▶

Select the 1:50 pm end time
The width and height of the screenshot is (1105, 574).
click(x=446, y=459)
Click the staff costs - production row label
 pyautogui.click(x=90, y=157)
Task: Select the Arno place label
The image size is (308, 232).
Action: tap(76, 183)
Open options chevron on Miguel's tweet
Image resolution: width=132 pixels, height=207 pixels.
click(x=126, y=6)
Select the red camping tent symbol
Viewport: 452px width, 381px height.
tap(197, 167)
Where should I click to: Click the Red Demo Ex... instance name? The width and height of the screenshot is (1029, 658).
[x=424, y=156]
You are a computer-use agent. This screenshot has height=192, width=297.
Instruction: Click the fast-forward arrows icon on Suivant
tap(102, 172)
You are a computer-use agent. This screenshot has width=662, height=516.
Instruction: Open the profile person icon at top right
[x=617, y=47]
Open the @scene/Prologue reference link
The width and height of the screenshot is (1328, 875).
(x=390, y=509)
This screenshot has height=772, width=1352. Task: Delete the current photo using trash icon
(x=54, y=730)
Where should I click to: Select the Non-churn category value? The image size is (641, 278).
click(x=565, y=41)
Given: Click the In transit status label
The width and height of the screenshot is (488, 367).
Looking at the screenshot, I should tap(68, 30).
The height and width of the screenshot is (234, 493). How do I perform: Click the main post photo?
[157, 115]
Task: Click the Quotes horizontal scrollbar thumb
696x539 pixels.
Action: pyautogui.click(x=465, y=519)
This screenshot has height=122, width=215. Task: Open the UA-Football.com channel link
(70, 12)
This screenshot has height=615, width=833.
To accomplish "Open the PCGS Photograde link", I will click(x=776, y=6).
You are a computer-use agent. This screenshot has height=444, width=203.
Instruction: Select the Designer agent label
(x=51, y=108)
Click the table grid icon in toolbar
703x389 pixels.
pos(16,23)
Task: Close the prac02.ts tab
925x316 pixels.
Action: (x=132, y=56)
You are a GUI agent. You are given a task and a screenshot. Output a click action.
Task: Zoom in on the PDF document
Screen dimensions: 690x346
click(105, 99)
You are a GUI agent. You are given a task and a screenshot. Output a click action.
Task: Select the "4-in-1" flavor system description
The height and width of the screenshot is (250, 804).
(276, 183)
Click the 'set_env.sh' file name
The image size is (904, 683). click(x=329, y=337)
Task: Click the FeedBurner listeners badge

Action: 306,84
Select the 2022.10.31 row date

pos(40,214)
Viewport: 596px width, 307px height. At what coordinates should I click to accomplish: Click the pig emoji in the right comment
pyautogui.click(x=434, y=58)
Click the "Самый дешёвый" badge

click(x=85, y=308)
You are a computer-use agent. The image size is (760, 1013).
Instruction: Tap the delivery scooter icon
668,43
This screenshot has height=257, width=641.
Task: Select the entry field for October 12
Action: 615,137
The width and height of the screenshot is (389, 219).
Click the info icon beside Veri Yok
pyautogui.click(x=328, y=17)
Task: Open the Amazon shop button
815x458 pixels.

◀

— ACTION ITEM —
Transcribe the records exactly as they appear.

— SOLUTION —
Select the 1:50 pm end time
The width and height of the screenshot is (1105, 574).
click(x=446, y=459)
Click the staff costs - production row label
 pyautogui.click(x=90, y=157)
Task: Select the Arno place label
The image size is (308, 232).
Action: tap(76, 183)
Open options chevron on Miguel's tweet
Image resolution: width=132 pixels, height=207 pixels.
click(x=126, y=6)
Select the red camping tent symbol
Viewport: 452px width, 381px height.
tap(197, 167)
Where should I click to: Click the Red Demo Ex... instance name? The width and height of the screenshot is (1029, 658).
[x=424, y=156]
You are a computer-use agent. This screenshot has height=192, width=297.
Instruction: Click the fast-forward arrows icon on Suivant
tap(102, 172)
You are a computer-use agent. This screenshot has width=662, height=516.
Instruction: Open the profile person icon at top right
[x=617, y=47]
Open the @scene/Prologue reference link
The width and height of the screenshot is (1328, 875).
(x=390, y=509)
This screenshot has height=772, width=1352. Task: Delete the current photo using trash icon
(x=54, y=730)
Where should I click to: Select the Non-churn category value? The image size is (641, 278).
click(x=565, y=41)
Given: Click the In transit status label
The width and height of the screenshot is (488, 367).
Looking at the screenshot, I should tap(68, 30).
The height and width of the screenshot is (234, 493). How do I perform: Click the main post photo?
[157, 115]
Task: Click the Quotes horizontal scrollbar thumb
696x539 pixels.
Action: pyautogui.click(x=465, y=519)
This screenshot has height=122, width=215. Task: Open the UA-Football.com channel link
(70, 12)
This screenshot has height=615, width=833.
To accomplish "Open the PCGS Photograde link", I will click(x=776, y=6).
You are a computer-use agent. This screenshot has height=444, width=203.
Instruction: Select the Designer agent label
(x=51, y=108)
Click the table grid icon in toolbar
703x389 pixels.
pos(16,23)
Task: Close the prac02.ts tab
925x316 pixels.
Action: (x=132, y=56)
You are a GUI agent. You are given a task and a screenshot. Output a click action.
Task: Zoom in on the PDF document
Screen dimensions: 690x346
click(105, 99)
You are a GUI agent. You are given a task and a screenshot. Output a click action.
Task: Select the "4-in-1" flavor system description
The height and width of the screenshot is (250, 804).
(276, 183)
Click the 'set_env.sh' file name
The image size is (904, 683). click(x=329, y=337)
Task: Click the FeedBurner listeners badge

Action: 306,84
Select the 2022.10.31 row date

pos(40,214)
Viewport: 596px width, 307px height. At what coordinates should I click to accomplish: Click the pig emoji in the right comment
pyautogui.click(x=434, y=58)
Click the "Самый дешёвый" badge

click(x=85, y=308)
You are a computer-use agent. The image size is (760, 1013).
Instruction: Tap the delivery scooter icon
668,43
This screenshot has height=257, width=641.
Task: Select the entry field for October 12
Action: 615,137
The width and height of the screenshot is (389, 219).
Click the info icon beside Veri Yok
pyautogui.click(x=328, y=17)
Task: Open the Amazon shop button
815x458 pixels.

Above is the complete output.